Si può scegliere tra passeggiate naturalistiche, trekking e nordic walking, oppure esplorare il territorio a cavallo o in sella a una e-bike lungo i sentieri di mountain-bike. Il Fiume Tirino si presta perfettamente a escursioni in canoa e kayak, mentre il lago di Capodacqua offre la possibilità di un suggestivo giro in trimarano con visione subacquea.
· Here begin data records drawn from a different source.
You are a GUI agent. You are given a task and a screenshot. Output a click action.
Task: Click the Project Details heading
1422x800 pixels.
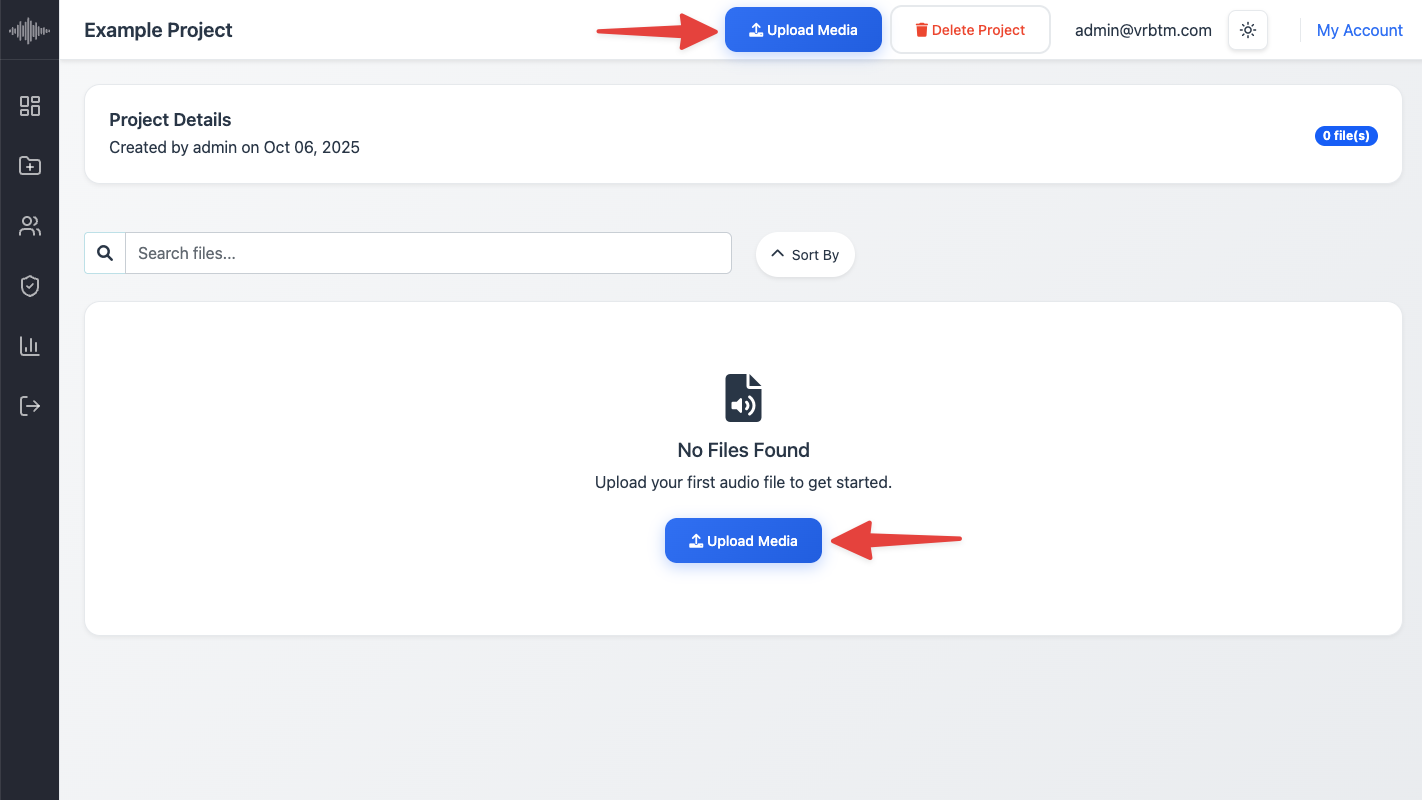pos(170,120)
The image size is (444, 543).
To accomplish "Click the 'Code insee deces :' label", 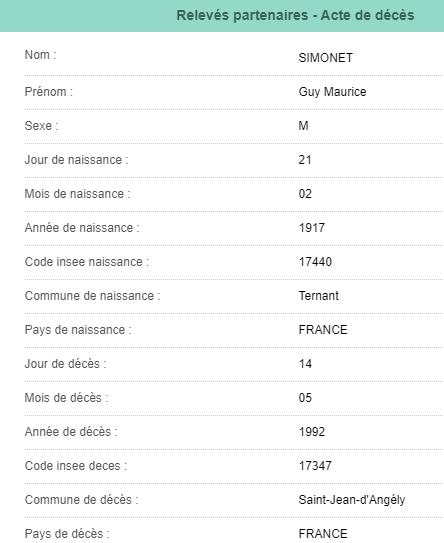I will (76, 465).
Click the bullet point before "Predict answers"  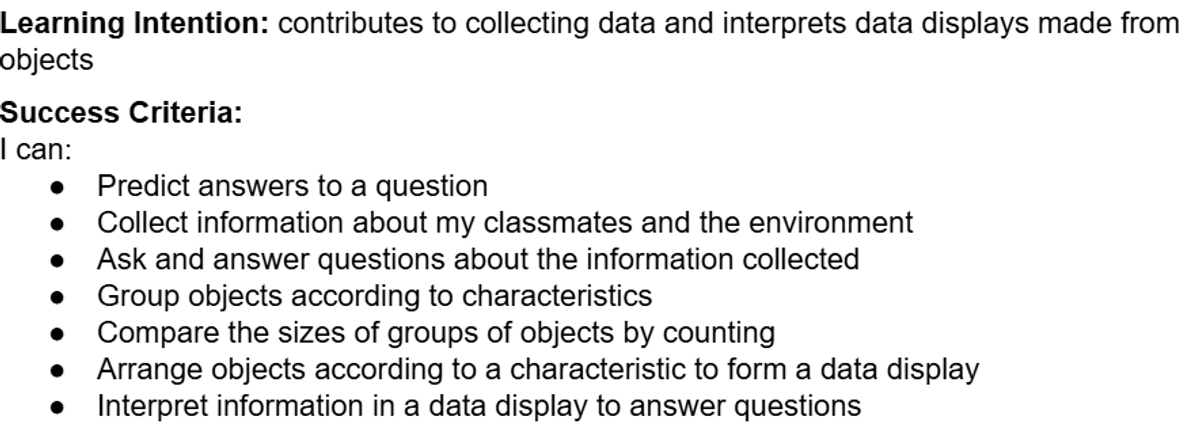tap(60, 187)
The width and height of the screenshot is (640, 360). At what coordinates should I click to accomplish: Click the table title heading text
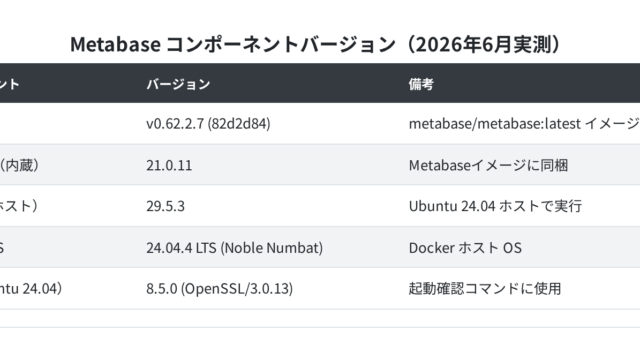[317, 44]
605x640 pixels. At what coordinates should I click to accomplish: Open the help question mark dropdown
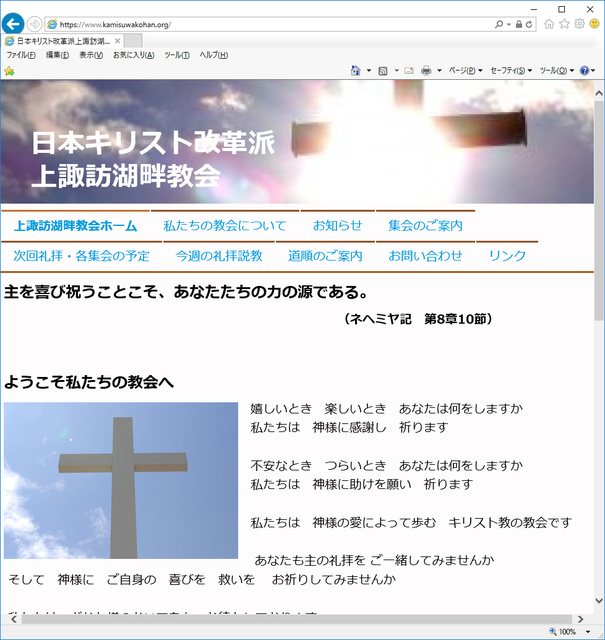click(x=587, y=71)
Non mancano le esperienze legate alle tradizioni locali: corsi di produzione di saponi artigianali, raccolta dello zafferano, visite guidate con degustazioni in cantina, degustazioni di olio extravergine e avventurose escursioni alla ricerca del tartufo pregiato. Per chi ama la natura selvaggia, il Centro Visita del Lupo propone visite guidate e attività di educazione ambientale di grande valore didattico.
Infoutili
Come arrivare: Da Roma (~180 km, circa 2h15); Autostrada A24 Roma–Teramo, uscita Bussi-Popoli oppure San Demetrio-Scoppito a seconda del percorso; poi strada statale in direzione Capestrano/Valle del Tirino.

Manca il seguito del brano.